One of thirty standard quadrangles that together divide the Moon's surface into regular sections of approximately equal area. Quadrangle LQ-19 runs southward from the lunar equator to a latitude of 30° South, and westward from the Moon's prime meridian to longitude 45° West. These coordinates place the quadrangle southwestward from the centre of the Moon's visible face.

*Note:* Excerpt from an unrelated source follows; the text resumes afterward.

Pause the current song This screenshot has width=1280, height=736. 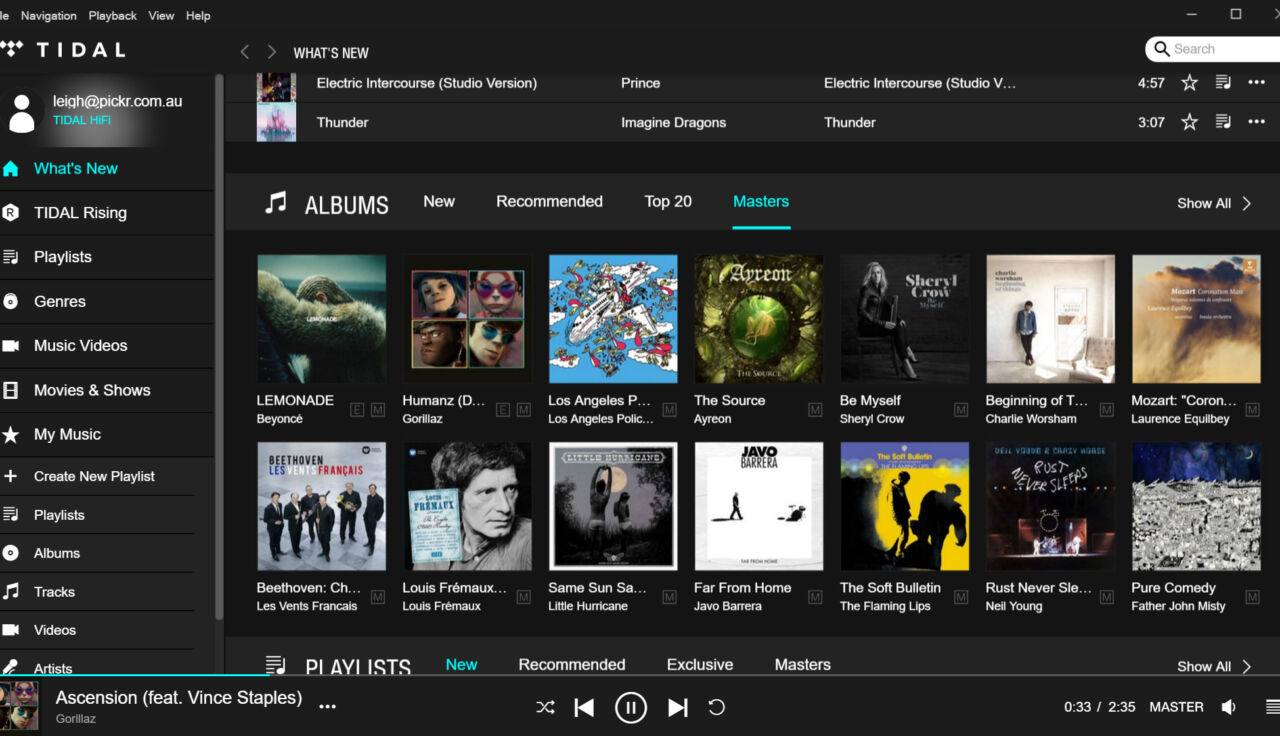630,708
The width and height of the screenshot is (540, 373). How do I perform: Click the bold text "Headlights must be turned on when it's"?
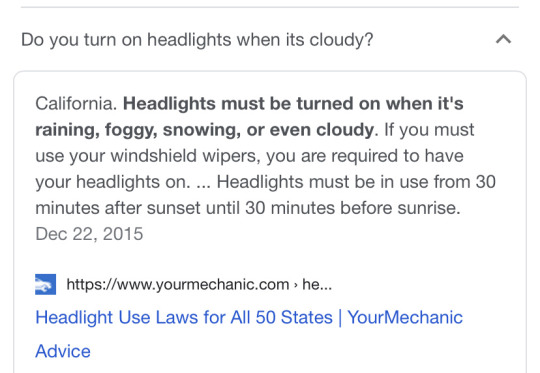tap(293, 104)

The surface of this part of the Moon mainly comprises the dark, relatively flat basalt plains known as maria or 'seas', broken by numerous rilles running across the entire area. The quadrangle contains three small lunar seas, of which the main example is Mare Nubium, the Sea of Clouds, which fills much the quadrangle's eastern section (and thus the entire quadrangle is sometimes informally known as the Mare Nubium Quadrangle). To the northwest of Mare Nubium is the somewhat smaller Mare Cognitum, the 'Known Sea', while the southwestern corner of the quadrangle is occupied by the circular sea known as Mare Humorum, the Sea of Moisture.

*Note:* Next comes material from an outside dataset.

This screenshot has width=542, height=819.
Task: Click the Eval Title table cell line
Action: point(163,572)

These seas are ringed and separated from one another by ridges of higher land dotted with large craters and walled plains, but the most strongly cratered regions of the quadrangle lie near its western and eastern edges. In the west, northward of Mare Humorum, are two wide but highly eroded ringed plains, Letronne and Gassendi. Along the eastward edge of the quadrangle, the larger craters are much more strongly defined. The largest of these is Ptolemaeus, more than 150 km in diameter, from which a chain of other large craters runs southward along the eastern edge of Mare Nubium. Notable among these are Alphonsus, Arzachel and Purbach. (Albategnius is another significant crater in this same general group, but that crater falls beyond the eastern border of LQ-19 and belongs to the neighbouring quadrangle, LQ-20.)